* **Problem details**: Only one portion of the data is to be written out: from the line bearing "Select the landscape image icon" through the line bearing "Task: Pick the". Write it exactly as it appears.

** Opening Supplied information block **

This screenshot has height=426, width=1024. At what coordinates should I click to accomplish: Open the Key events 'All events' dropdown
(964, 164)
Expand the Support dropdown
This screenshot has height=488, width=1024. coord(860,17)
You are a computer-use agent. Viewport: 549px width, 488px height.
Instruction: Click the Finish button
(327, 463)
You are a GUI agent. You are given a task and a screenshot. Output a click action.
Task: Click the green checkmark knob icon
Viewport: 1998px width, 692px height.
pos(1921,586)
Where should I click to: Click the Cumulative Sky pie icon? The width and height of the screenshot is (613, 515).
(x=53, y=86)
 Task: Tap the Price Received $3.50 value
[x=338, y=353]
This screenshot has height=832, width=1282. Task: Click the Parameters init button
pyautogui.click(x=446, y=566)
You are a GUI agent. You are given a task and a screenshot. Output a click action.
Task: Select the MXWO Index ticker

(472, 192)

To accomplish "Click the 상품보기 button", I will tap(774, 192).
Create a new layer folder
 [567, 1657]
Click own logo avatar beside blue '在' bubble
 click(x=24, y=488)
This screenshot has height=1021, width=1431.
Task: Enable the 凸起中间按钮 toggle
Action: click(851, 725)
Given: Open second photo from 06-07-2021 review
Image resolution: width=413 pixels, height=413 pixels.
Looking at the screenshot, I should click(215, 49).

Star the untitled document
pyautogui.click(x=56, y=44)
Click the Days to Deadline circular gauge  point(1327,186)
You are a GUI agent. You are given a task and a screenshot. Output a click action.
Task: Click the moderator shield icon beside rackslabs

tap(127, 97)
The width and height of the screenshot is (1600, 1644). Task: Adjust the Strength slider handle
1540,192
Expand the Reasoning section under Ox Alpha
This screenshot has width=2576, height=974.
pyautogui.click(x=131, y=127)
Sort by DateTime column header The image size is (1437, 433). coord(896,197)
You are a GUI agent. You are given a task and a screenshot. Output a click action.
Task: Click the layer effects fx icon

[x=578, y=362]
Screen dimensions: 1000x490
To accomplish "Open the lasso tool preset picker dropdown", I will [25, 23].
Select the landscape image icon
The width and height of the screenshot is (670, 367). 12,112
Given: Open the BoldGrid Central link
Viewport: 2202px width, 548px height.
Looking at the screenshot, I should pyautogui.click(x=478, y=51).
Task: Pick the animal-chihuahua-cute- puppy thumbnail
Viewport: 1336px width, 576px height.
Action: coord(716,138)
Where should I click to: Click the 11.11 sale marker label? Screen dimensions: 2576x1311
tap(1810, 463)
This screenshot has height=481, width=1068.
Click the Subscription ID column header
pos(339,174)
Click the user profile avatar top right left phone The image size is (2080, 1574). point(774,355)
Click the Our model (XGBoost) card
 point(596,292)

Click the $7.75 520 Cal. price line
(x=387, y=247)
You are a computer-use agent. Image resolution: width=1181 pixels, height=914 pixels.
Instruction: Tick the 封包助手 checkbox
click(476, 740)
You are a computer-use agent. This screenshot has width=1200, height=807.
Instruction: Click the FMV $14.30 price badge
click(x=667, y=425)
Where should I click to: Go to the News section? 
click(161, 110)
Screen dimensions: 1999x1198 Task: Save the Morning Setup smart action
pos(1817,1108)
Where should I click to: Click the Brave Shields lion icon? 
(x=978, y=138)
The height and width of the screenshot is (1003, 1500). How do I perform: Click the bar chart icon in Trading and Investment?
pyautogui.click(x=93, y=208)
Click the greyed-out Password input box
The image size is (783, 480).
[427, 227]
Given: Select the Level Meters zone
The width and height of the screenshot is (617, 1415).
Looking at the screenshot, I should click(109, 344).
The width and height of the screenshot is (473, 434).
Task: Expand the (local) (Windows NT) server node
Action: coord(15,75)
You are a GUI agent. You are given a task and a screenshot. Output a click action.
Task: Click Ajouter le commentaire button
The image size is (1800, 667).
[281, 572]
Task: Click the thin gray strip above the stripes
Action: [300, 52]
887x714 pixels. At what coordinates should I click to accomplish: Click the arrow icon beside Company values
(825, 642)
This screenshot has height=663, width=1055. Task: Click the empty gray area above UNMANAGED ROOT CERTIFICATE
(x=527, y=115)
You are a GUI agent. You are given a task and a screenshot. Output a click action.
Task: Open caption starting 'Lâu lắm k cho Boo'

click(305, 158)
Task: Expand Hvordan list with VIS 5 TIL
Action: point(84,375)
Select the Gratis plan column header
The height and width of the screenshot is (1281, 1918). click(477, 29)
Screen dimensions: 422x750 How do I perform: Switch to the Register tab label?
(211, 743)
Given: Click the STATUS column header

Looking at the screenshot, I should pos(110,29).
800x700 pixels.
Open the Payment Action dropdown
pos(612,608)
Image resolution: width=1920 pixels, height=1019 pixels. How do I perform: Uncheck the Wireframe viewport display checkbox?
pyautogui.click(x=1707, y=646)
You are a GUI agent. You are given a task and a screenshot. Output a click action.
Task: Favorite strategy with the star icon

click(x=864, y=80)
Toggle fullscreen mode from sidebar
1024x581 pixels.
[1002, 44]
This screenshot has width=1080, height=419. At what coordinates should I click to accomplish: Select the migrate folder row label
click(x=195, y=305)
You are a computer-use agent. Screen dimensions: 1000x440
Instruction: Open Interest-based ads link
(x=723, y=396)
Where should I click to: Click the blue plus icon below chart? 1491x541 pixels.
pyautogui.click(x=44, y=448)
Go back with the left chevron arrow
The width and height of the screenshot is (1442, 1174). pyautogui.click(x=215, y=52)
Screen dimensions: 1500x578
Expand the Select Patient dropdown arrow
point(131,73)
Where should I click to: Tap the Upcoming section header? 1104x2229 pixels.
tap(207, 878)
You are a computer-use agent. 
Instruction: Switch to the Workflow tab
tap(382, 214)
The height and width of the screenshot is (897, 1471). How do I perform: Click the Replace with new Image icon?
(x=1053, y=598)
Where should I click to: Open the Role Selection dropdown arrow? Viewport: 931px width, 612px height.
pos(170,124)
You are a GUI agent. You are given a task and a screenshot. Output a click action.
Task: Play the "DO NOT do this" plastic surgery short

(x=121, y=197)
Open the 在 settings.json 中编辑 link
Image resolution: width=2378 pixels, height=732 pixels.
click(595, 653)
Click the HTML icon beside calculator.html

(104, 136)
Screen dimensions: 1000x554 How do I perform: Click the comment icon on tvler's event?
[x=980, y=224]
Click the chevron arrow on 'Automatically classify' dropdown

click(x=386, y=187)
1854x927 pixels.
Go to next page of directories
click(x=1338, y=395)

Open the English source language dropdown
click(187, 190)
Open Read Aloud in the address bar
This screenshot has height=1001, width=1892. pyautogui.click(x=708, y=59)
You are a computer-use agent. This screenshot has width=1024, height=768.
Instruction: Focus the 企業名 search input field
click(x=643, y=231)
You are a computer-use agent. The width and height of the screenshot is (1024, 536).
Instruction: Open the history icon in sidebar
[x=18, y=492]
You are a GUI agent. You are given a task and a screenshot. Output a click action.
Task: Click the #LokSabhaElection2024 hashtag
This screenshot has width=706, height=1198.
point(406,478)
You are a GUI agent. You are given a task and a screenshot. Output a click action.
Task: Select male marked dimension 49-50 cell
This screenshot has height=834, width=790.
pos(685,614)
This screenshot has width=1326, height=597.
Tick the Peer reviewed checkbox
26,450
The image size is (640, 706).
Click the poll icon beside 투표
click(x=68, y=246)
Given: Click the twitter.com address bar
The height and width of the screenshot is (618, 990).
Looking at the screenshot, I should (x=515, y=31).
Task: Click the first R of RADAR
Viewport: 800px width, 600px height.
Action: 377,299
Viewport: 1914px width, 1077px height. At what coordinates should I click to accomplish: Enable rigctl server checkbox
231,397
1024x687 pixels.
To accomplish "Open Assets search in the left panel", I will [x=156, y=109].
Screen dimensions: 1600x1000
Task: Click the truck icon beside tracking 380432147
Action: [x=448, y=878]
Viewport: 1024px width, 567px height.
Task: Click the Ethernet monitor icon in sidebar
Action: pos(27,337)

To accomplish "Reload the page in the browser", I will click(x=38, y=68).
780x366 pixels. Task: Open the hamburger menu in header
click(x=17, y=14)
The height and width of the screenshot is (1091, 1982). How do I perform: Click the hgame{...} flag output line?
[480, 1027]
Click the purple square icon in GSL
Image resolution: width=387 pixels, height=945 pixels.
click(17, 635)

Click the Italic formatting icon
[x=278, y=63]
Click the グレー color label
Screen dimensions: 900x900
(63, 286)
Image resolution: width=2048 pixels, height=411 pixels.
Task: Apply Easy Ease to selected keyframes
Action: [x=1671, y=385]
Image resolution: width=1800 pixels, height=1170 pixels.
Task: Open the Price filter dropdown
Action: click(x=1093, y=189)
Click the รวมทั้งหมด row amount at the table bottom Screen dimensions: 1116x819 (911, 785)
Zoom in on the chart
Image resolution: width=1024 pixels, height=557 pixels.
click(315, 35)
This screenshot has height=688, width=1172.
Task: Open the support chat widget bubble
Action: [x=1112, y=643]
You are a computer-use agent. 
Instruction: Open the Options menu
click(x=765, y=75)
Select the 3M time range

** Closing Supplied information block **

* **Output for this task**:
Select the landscape image icon
The width and height of the screenshot is (670, 367). 12,112
Given: Open the BoldGrid Central link
Viewport: 2202px width, 548px height.
Looking at the screenshot, I should pyautogui.click(x=478, y=51).
Task: Pick the animal-chihuahua-cute- puppy thumbnail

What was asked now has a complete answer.